Excerpted passage:
......

Access features, news and views from the latest issue and from our chemistry archives.

September–November 2021

Communication in a time of COVID

Science communication is facing one of its biggest challenges. As I write, New South Wales is in lockdown, and several other states are moving into or out of restrictions. In Japan, Olympic athletes have been competing in almost-empty stadiums.

Fragments of COVID-19 have been detected in wastewater in many regions, including the Northern Rivers region in New South Wales, which includes tourist hotspots such as Byron Bay. Health authorities are particularly concerned about detecting the virus in certain parts of that region because rates of childhood vaccination are low, vaccine-hesitancy and anti-vaccination sentiment have been historically high, and regional areas have limited health resources.

......

Exercise data:
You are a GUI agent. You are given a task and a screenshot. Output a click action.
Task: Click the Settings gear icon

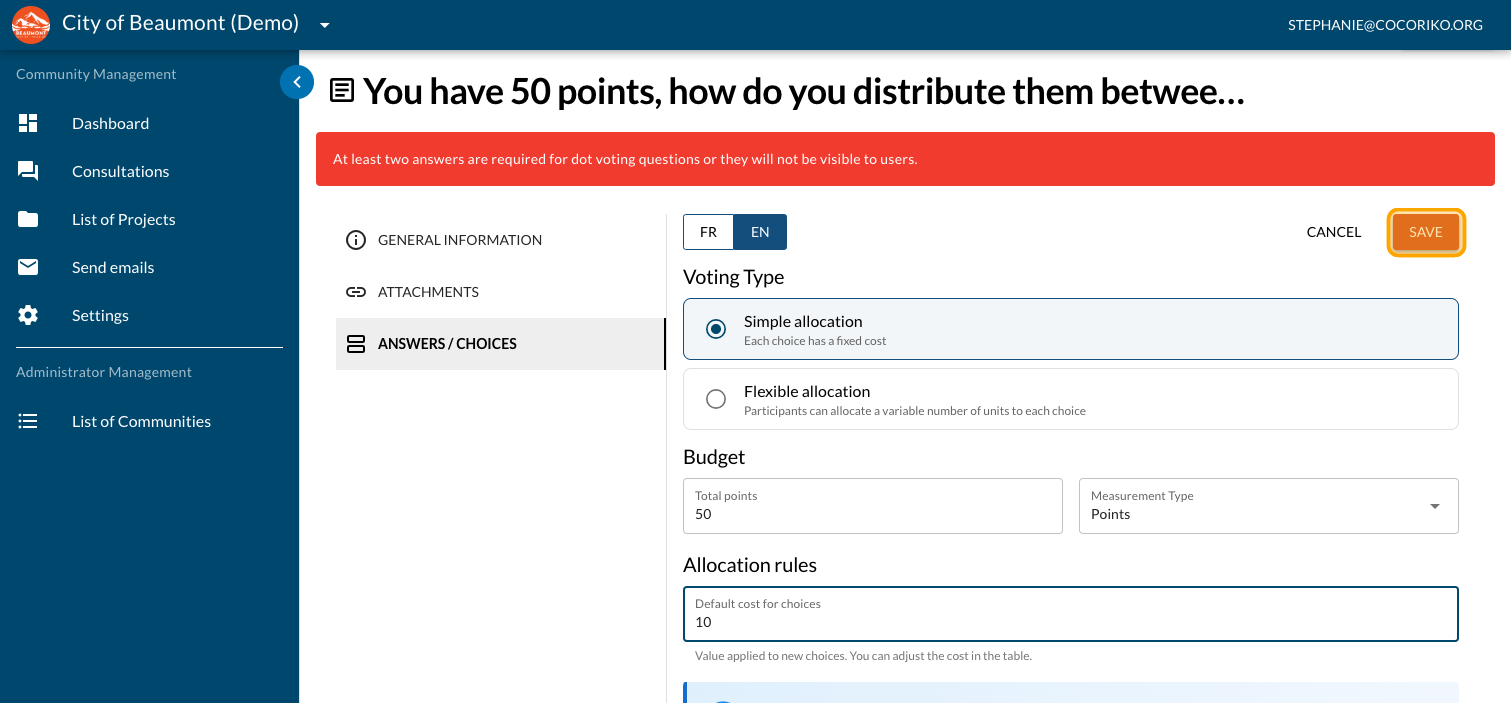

......

Task: Write out the entire text above about science communication during COVID, word for word, from its first sentence to its last.

Exercise result:
Access features, news and views from the latest issue and from our chemistry archives.

September–November 2021

Communication in a time of COVID

Science communication is facing one of its biggest challenges. As I write, New South Wales is in lockdown, and several other states are moving into or out of restrictions. In Japan, Olympic athletes have been competing in almost-empty stadiums.

Fragments of COVID-19 have been detected in wastewater in many regions, including the Northern Rivers region in New South Wales, which includes tourist hotspots such as Byron Bay. Health authorities are particularly concerned about detecting the virus in certain parts of that region because rates of childhood vaccination are low, vaccine-hesitancy and anti-vaccination sentiment have been historically high, and regional areas have limited health resources.